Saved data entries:
*** Begin section ***

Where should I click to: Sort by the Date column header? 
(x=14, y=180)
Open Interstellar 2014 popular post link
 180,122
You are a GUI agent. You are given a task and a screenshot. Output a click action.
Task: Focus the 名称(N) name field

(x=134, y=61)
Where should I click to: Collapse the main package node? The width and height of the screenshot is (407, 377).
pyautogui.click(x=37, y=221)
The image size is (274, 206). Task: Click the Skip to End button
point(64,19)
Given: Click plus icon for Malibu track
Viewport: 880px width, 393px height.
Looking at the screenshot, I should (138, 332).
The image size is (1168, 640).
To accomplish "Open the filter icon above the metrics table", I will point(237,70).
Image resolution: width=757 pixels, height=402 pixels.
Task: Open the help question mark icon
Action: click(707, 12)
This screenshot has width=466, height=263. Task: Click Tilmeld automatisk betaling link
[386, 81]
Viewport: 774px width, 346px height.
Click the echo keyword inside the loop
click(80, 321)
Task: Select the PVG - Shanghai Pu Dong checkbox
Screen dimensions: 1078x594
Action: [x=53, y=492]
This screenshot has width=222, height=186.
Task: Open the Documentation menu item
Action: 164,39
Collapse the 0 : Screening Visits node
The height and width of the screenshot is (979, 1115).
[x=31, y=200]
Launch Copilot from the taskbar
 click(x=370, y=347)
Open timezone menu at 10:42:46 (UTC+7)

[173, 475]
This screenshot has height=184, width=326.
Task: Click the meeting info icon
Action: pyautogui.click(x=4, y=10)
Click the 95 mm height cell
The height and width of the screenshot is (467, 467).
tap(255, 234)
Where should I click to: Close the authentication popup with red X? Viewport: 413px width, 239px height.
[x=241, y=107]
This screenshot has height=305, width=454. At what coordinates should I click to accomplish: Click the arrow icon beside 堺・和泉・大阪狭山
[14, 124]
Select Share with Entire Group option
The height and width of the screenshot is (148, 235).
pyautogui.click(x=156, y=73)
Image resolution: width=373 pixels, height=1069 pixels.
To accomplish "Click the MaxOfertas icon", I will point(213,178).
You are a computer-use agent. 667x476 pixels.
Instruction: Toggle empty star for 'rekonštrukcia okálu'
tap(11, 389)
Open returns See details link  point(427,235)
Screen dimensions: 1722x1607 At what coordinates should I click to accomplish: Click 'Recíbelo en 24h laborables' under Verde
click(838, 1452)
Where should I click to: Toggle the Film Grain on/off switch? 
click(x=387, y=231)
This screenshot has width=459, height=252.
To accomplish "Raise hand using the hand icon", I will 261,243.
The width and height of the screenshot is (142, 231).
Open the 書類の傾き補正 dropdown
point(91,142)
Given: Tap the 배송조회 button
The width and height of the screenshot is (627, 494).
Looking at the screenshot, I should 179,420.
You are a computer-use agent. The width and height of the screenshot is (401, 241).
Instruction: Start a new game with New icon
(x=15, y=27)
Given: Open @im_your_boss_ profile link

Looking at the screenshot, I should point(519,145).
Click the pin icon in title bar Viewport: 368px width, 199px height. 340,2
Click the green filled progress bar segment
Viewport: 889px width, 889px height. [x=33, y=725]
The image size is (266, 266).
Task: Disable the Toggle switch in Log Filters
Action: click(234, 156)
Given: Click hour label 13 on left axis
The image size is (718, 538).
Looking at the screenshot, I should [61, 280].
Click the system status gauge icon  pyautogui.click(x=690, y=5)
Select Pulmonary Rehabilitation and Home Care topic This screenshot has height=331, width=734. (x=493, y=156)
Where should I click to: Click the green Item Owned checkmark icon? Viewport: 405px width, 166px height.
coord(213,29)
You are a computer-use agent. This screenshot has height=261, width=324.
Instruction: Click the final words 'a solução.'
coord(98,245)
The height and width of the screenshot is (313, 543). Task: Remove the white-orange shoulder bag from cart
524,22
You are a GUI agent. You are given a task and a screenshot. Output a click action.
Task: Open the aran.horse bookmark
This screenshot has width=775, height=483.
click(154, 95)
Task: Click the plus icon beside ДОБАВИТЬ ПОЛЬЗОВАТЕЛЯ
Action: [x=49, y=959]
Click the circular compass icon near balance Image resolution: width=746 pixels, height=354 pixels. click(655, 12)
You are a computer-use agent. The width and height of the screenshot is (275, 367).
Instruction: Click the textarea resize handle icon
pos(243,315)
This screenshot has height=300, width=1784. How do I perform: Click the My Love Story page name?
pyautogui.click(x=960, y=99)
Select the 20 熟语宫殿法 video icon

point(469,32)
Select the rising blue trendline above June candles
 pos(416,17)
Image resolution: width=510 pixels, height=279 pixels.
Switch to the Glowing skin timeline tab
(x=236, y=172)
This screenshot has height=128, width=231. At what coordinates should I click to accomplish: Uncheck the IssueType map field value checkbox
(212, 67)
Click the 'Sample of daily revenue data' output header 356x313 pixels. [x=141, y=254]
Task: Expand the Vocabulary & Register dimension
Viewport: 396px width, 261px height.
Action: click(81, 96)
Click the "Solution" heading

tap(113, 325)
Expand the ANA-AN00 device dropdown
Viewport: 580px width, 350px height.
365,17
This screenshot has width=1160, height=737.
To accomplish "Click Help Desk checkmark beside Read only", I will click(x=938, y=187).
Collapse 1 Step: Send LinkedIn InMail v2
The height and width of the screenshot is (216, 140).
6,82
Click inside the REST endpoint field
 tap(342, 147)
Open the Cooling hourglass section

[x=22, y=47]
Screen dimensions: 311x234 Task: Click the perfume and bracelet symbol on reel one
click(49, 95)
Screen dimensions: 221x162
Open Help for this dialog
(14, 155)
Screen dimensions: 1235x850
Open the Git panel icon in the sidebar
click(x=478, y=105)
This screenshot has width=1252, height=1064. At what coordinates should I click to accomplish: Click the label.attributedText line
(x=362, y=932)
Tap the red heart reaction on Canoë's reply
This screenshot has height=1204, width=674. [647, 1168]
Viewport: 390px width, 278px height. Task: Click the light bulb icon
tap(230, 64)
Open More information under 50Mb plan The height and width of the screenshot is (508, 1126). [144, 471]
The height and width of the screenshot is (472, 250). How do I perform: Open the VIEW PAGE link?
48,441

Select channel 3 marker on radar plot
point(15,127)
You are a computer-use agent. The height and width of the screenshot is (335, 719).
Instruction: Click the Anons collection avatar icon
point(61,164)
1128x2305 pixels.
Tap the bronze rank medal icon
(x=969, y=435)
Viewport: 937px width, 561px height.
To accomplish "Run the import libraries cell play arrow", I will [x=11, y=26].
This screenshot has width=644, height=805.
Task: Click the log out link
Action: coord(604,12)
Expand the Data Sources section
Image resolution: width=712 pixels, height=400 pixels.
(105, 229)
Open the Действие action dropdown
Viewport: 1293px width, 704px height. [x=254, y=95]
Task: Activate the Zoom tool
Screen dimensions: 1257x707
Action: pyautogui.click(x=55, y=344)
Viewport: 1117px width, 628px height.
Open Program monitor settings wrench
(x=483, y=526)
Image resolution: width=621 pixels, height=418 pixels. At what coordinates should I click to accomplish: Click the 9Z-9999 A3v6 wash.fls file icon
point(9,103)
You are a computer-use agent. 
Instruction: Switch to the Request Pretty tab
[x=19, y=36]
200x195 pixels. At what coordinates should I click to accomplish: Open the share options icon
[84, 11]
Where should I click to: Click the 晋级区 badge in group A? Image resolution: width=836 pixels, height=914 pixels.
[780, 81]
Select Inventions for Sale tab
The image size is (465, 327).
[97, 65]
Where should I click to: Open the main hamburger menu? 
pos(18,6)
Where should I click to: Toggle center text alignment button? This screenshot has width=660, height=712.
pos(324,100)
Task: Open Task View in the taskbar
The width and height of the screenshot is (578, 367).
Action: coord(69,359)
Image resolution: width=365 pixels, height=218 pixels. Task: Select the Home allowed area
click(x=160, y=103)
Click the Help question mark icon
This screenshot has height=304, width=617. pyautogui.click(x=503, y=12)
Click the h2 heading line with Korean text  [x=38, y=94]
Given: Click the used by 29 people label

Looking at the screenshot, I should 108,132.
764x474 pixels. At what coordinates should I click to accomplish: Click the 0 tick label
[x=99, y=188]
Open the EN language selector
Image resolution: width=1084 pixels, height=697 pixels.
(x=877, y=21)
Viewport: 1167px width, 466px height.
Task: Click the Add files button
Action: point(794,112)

*** End section ***

> What to do
Look above for the line with "The height and width of the screenshot is (148, 235)."; retype exactly that line, every line after it up to the line with "Given: Click hour label 13 on left axis", and that line too, nothing else.

> Task solution
The height and width of the screenshot is (148, 235).
pyautogui.click(x=156, y=73)
Image resolution: width=373 pixels, height=1069 pixels.
To accomplish "Click the MaxOfertas icon", I will point(213,178).
You are a computer-use agent. 667x476 pixels.
Instruction: Toggle empty star for 'rekonštrukcia okálu'
tap(11, 389)
Open returns See details link  point(427,235)
Screen dimensions: 1722x1607 At what coordinates should I click to accomplish: Click 'Recíbelo en 24h laborables' under Verde
click(838, 1452)
Where should I click to: Toggle the Film Grain on/off switch? 
click(x=387, y=231)
This screenshot has width=459, height=252.
To accomplish "Raise hand using the hand icon", I will 261,243.
The width and height of the screenshot is (142, 231).
Open the 書類の傾き補正 dropdown
point(91,142)
Given: Tap the 배송조회 button
The width and height of the screenshot is (627, 494).
Looking at the screenshot, I should 179,420.
You are a computer-use agent. The width and height of the screenshot is (401, 241).
Instruction: Start a new game with New icon
(x=15, y=27)
Given: Open @im_your_boss_ profile link

Looking at the screenshot, I should point(519,145).
Click the pin icon in title bar Viewport: 368px width, 199px height. 340,2
Click the green filled progress bar segment
Viewport: 889px width, 889px height. [x=33, y=725]
The image size is (266, 266).
Task: Disable the Toggle switch in Log Filters
Action: click(234, 156)
Given: Click hour label 13 on left axis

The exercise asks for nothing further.